Vu la procédure suivante :
Par une requête, enregistrée le 12 juin 2022, Mme B A demande au tribunal d'annuler la décision du 14 avril 2022 par laquelle la directrice des ressources humaines du groupe hospitalier universitaire Paris psychiatrie et neurosciences (GHU de Paris) lui a refusé le bénéfice de congés bonifiés pour l'année 2022, et notamment la prise en charge de ses billets pour un voyage en Guadeloupe du 30 juillet au 26 août 2022.
Vu les autres pièces du dossier.
Vu le code de justice administrative.
Considérant ce qui suit :
1. Mme B A, agent du GHU de Paris, a sollicité le bénéfice d'un départ en congés bonifiés pour l'année 2022. Par une décision en date du 14 avril 2022, la directrice des ressources humaines du GHU de Paris le lui a refusé. Par la présente requête, Mme A demande l'annulation de cette décision.
2. Aux termes de l'article R. 222-1 du code de justice administrative : " () les présidents de formation de jugement des tribunaux () peuvent, par ordonnance : () / 7° Rejeter, après l'expiration du délai de recours ou, lorsqu'un mémoire complémentaire a été annoncé, après la production de ce mémoire, les requêtes ne comportant que des moyens de légalité externe manifestement infondés, des moyens irrecevables, des moyens inopérants ou des moyens qui ne sont assortis que de faits manifestement insusceptibles de venir à leur soutien ou ne sont manifestement pas assortis des précisions permettant d'en apprécier le bien-fondé (). "
3. Pour demander l'annulation de la décision litigieuse, la requérante soutient que celle-ci serait entachée d'illégalité dès lors qu'elle a ses intérêts matériels et moraux en Guadeloupe où vit son père et que certains collègues se trouvant dans une situation identique ont pu bénéficier du départ en congés bonifiés.
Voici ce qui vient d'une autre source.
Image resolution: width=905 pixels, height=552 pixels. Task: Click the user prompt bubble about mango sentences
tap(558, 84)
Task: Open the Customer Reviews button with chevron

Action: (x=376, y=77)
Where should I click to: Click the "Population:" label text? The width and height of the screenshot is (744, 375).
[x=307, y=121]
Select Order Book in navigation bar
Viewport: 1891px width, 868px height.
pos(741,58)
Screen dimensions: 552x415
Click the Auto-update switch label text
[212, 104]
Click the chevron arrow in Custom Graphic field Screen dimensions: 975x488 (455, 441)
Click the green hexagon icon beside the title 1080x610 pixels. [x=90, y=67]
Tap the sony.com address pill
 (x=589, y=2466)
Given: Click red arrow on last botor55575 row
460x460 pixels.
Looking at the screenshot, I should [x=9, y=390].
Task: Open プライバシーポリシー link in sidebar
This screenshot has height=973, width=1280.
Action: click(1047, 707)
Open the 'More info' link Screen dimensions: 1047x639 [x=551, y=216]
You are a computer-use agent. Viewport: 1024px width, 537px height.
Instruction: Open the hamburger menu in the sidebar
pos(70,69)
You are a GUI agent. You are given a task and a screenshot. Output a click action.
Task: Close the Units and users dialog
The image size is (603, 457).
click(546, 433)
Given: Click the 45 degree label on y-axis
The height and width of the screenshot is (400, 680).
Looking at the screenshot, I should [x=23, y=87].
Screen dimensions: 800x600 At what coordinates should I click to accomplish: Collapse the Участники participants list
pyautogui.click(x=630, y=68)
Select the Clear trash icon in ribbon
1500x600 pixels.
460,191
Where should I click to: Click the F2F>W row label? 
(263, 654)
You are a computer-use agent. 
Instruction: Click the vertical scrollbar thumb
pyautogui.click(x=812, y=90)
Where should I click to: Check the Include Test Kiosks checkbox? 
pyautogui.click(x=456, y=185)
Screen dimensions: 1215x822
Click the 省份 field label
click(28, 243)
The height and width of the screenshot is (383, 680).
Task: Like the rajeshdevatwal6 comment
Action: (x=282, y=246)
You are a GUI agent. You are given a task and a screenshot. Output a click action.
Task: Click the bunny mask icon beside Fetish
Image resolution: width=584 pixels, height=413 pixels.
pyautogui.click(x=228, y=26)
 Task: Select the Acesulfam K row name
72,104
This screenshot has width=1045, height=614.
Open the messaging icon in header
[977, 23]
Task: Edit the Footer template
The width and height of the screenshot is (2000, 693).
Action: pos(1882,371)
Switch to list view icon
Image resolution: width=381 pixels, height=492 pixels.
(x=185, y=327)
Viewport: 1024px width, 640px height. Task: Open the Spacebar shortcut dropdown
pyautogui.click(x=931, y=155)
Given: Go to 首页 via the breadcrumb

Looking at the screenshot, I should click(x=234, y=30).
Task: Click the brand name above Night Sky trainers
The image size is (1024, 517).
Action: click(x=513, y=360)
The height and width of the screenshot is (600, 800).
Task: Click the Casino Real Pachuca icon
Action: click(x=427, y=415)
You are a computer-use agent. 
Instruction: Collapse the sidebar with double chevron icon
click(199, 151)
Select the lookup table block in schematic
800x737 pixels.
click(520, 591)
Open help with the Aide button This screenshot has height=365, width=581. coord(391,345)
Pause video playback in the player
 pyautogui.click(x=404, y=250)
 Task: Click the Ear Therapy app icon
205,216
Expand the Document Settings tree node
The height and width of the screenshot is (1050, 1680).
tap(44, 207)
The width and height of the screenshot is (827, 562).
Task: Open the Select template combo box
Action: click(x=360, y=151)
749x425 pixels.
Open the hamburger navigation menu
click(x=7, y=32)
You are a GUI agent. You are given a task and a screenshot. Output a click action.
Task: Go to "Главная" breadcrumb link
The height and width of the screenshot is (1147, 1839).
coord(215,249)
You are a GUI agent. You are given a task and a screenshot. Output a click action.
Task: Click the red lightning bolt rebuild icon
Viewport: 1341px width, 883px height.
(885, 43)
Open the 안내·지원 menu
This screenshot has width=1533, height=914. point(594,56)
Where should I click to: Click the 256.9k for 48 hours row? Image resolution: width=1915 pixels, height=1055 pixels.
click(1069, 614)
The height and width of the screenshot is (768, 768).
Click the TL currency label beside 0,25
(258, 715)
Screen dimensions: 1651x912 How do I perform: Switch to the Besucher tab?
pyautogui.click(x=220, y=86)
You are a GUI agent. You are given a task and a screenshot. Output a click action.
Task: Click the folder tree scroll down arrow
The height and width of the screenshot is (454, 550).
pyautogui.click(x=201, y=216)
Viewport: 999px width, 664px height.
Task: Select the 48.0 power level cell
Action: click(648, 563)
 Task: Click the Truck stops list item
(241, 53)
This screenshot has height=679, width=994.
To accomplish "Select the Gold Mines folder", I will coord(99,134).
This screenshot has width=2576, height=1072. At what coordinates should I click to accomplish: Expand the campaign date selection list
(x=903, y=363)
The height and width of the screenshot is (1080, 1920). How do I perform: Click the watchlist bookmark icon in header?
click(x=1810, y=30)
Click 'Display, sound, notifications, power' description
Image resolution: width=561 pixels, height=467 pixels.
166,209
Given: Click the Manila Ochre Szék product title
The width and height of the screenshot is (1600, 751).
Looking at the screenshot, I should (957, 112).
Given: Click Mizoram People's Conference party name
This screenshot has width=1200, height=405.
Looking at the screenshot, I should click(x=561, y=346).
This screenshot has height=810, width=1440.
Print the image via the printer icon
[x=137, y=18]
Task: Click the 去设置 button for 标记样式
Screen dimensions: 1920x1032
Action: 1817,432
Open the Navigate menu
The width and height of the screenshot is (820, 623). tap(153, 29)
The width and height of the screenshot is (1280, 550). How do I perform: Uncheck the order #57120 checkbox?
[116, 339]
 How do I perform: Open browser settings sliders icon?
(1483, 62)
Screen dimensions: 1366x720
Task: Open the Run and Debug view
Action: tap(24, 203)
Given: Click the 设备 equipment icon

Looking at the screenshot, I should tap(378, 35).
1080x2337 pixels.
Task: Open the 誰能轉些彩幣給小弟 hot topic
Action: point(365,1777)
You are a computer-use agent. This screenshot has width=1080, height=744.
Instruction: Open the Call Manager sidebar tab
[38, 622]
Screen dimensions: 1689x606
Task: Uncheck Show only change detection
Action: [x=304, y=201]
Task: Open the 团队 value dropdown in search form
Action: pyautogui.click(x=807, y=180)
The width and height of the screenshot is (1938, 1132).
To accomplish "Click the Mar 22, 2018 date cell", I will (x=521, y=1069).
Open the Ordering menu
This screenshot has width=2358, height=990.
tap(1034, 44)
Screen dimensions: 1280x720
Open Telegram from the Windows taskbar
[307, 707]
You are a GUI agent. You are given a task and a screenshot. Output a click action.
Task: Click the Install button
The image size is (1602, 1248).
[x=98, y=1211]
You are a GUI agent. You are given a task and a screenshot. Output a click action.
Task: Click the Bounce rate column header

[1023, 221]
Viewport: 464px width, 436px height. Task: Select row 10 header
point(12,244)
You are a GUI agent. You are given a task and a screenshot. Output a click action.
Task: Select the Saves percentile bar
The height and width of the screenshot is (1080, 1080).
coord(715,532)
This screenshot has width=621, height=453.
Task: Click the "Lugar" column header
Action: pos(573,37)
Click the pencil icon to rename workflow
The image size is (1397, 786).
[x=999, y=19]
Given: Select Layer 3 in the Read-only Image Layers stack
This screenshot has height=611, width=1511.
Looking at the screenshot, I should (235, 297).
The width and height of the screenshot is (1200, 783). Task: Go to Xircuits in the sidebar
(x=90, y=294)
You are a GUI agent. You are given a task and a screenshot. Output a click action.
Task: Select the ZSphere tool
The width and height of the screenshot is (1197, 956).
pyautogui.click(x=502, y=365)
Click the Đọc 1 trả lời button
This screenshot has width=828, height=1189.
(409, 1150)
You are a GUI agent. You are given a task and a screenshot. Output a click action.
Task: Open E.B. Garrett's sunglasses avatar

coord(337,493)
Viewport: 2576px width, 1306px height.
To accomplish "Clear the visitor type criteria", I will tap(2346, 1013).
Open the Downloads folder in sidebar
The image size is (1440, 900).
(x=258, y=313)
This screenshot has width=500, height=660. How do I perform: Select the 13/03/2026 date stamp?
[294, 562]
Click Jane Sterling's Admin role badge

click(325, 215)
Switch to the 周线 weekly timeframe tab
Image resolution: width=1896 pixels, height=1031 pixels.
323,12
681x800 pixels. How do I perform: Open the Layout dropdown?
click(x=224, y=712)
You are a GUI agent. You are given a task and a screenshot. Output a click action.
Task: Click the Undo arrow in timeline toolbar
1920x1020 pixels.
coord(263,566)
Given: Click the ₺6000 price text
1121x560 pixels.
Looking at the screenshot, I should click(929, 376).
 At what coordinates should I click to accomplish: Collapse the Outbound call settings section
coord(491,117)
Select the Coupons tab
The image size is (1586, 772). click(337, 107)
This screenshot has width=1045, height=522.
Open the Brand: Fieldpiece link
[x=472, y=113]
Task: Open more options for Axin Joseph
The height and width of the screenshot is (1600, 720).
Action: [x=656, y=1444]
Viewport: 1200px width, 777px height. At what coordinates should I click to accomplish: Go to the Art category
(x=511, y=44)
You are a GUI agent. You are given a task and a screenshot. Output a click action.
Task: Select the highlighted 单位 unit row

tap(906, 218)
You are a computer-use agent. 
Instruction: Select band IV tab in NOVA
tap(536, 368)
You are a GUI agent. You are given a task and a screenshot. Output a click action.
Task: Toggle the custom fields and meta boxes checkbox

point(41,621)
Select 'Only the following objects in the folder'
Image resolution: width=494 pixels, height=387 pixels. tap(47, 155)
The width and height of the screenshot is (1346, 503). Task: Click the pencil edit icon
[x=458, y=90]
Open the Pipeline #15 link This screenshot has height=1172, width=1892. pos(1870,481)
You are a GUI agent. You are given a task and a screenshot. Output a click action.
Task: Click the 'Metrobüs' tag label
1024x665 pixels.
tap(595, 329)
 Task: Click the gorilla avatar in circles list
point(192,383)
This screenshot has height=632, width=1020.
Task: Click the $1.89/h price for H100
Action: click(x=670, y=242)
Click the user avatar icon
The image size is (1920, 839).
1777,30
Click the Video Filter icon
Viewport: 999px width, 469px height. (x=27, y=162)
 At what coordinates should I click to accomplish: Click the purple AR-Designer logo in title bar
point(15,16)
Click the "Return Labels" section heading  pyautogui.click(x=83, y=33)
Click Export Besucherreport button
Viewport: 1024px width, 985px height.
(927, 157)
4. Cependant, en se bornant à invoquer ces généralités, les faits invoqués par la requérante sont manifestement insusceptibles de venir au soutien des moyens invoqués dès lors que la présence de son père en Guadeloupe ne suffit pas à démontrer que le centre de ses intérêts matériels et moraux se situerait en Guadeloupe où elle n'est pas née, n'a pas été scolarisée, ne possède aucun bien immobilier ni compte bancaire, et où elle n'a jamais demandé à être affectée. Par ailleurs, la circonstance, à la supposer établie, que des collègues se trouvant dans la même situation qu'elle auraient obtenu des congés bonifiés est sans incidence sur la légalité de la décision attaquée. Par suite, le délai de recours juridictionnel étant expiré, il y a lieu, par application des dispositions de l'article R. 222-1, 7° du code de justice administrative citées au point 2, de rejeter la requête de l'intéressée en toutes ses conclusions.
O R D O N N E :
Article 1er : La requête de Mme A est rejetée.
Article 2 : La présente ordonnance sera notifiée à Mme B A.
Copie en sera adressée au groupe hospitalier universitaire Paris psychiatrie et neurosciences.
Fait à Paris le 19 septembre 2022.
Le vice-président de la 2ème section,
J. SORIN
La République mande et ordonne au ministre de la santé et de la prévention en ce qui le concerne ou à tous commissaires de justice à ce requis en ce qui concerne les voies de droit commun contre les parties privées, de pourvoir à l'exécution de la présente décision.